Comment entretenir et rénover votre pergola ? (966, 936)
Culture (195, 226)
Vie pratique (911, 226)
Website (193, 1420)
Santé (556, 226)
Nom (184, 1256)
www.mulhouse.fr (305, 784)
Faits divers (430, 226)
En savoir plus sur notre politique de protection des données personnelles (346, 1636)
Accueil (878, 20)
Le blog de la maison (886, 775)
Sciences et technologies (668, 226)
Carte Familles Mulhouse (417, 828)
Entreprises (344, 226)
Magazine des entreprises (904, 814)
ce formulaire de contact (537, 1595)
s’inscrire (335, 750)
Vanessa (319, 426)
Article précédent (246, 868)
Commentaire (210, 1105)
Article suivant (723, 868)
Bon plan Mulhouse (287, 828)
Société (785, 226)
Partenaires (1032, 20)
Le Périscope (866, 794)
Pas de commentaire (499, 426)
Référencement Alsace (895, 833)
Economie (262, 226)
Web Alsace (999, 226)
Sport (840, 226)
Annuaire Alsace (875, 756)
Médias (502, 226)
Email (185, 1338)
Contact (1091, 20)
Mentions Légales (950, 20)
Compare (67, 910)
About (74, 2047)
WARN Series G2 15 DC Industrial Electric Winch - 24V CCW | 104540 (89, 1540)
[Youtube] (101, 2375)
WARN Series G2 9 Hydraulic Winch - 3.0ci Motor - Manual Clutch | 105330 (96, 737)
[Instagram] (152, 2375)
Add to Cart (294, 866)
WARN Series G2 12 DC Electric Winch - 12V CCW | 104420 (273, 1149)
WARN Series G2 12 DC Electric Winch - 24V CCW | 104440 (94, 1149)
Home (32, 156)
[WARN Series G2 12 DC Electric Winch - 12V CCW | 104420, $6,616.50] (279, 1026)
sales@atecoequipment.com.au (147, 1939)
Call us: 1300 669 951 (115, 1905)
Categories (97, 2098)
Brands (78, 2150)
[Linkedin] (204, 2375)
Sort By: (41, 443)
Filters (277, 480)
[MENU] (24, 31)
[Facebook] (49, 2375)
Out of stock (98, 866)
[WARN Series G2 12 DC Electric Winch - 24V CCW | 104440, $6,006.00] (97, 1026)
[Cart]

┄┄┄┄┄┄

YOUR TASK: The lines to return begin at the first line of the records and end at the line holding "Web Alsace (999, 226)"; please return them exactly, including both, and nothing beyond.

ANSWER BOX:
Comment entretenir et rénover votre pergola ? (966, 936)
Culture (195, 226)
Vie pratique (911, 226)
Website (193, 1420)
Santé (556, 226)
Nom (184, 1256)
www.mulhouse.fr (305, 784)
Faits divers (430, 226)
En savoir plus sur notre politique de protection des données personnelles (346, 1636)
Accueil (878, 20)
Le blog de la maison (886, 775)
Sciences et technologies (668, 226)
Carte Familles Mulhouse (417, 828)
Entreprises (344, 226)
Magazine des entreprises (904, 814)
ce formulaire de contact (537, 1595)
s’inscrire (335, 750)
Vanessa (319, 426)
Article précédent (246, 868)
Commentaire (210, 1105)
Article suivant (723, 868)
Bon plan Mulhouse (287, 828)
Société (785, 226)
Partenaires (1032, 20)
Le Périscope (866, 794)
Pas de commentaire (499, 426)
Référencement Alsace (895, 833)
Economie (262, 226)
Web Alsace (999, 226)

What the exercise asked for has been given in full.